B Contents and their arrangement. I’ll attempt a simple outline. Apologies for any oversimplification. As said before, largely chronological.

Introduction: includes discussion of the concept of ‘mediation’. This concept highlights the fact that this is a largely book about people who are not ‘working class’ making assertions about working class culture (eg ‘folklore’). Put simply, Harker doesn’t think they get it right. And he thinks some of their mistakes reflect the class interests of the bourgeoisie (e.g. a desire for national unity/national identity instead of a workers’ revolution).

PART ONE: Two Centuries Before Child (roughly 1780 to 1860) Focus on UK.
1 Early mediators
2 Thomas Percy to Joseph Ritson
3 Walter Scott to Robert Chambers
4 Thomas Wright to John Harland

PART TWO: FJ Child and the Ballad ‘consensus’ (Focus mainly on US-based work)

5 FJ Child. Biography and discussion of his ‘editions’ of selections of ballads with commentaries etc
Discusses problems Child faced sorting out and categorising the mass of what I’ll call ‘raw data’ he had assembled and selecting what to publish and what to leave out.

# Recorded data:
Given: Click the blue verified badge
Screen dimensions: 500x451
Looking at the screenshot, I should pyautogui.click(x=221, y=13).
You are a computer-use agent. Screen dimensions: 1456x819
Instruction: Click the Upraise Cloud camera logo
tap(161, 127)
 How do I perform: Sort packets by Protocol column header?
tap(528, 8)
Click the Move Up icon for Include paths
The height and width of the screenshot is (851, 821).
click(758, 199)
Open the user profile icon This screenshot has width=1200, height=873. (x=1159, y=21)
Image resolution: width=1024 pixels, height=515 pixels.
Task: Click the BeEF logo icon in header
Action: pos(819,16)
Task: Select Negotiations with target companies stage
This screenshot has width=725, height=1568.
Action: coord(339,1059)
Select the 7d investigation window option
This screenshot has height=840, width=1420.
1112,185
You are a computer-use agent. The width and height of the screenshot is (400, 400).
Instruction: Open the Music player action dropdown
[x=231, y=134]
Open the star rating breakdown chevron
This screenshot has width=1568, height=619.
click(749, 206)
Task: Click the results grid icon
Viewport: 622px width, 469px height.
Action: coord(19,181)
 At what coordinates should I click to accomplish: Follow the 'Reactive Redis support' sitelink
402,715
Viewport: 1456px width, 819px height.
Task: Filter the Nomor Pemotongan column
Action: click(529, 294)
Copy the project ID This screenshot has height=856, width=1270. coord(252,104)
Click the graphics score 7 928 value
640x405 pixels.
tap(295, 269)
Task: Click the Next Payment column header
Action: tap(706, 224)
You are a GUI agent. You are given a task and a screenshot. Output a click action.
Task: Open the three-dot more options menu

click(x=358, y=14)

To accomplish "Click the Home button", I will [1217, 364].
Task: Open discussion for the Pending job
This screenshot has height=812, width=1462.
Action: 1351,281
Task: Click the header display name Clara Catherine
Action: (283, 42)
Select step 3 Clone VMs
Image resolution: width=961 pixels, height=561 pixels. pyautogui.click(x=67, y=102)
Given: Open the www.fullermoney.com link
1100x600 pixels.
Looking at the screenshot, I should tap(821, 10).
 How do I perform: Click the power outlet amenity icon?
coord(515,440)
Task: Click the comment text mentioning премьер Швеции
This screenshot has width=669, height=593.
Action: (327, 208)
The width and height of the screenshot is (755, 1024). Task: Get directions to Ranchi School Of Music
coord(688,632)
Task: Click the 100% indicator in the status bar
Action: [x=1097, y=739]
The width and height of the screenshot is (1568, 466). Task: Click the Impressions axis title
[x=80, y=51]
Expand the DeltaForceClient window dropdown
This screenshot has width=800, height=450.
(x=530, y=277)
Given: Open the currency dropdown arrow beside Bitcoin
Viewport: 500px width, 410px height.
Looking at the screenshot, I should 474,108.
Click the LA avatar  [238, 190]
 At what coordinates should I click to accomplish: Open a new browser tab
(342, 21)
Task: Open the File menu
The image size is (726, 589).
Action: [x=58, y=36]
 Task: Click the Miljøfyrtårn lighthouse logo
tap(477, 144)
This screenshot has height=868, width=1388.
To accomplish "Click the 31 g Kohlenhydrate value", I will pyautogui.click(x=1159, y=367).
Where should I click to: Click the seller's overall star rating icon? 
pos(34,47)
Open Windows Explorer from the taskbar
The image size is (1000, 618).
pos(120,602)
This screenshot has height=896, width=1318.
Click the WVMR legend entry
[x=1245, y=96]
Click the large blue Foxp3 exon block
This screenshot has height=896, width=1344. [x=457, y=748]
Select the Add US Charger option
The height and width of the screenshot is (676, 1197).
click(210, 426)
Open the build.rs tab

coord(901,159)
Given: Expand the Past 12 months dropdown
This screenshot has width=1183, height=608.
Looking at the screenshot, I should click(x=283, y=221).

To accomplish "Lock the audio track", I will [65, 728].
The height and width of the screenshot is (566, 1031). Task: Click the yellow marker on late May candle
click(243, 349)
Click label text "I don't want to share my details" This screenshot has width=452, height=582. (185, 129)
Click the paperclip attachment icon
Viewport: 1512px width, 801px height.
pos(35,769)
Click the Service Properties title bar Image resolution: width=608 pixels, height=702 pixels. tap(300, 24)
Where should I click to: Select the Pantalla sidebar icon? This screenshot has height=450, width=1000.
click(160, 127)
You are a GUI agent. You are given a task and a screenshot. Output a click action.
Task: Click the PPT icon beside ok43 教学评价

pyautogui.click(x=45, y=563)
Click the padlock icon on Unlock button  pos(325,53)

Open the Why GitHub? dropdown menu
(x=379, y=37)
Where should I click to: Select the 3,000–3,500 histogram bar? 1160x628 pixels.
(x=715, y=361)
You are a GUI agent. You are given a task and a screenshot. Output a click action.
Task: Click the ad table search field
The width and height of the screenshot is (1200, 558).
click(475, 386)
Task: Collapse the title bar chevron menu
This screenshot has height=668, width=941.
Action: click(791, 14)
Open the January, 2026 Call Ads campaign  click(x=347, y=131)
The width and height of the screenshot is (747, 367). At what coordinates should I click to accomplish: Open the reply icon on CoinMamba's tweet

# Problems:
(a) Write out the part of the outline of the book's contents starting at "PART ONE: Two" and ending at "on US-based work)", substituting "Emphasis" for "Focus".
(b) Give back only the records starting at the line that contains "Where should I click to: Select the Pantalla" and ending at the line that contains "pyautogui.click(x=45, y=563)", with the requests included. Scale every click coordinate in the answers by 2.1 and round to whole numbers, with halves going up.
The text and the records have nothing to do with each other.

# The solutions:
(a)
PART ONE: Two Centuries Before Child (roughly 1780 to 1860) Emphasis on UK.
1 Early mediators
2 Thomas Percy to Joseph Ritson
3 Walter Scott to Robert Chambers
4 Thomas Wright to John Harland

PART TWO: FJ Child and the Ballad ‘consensus’ (Emphasis mainly on US-based work)

(b)
Where should I click to: Select the Pantalla sidebar icon? This screenshot has height=450, width=1000.
click(336, 267)
You are a GUI agent. You are given a task and a screenshot. Output a click action.
Task: Click the PPT icon beside ok43 教学评价

pyautogui.click(x=95, y=1182)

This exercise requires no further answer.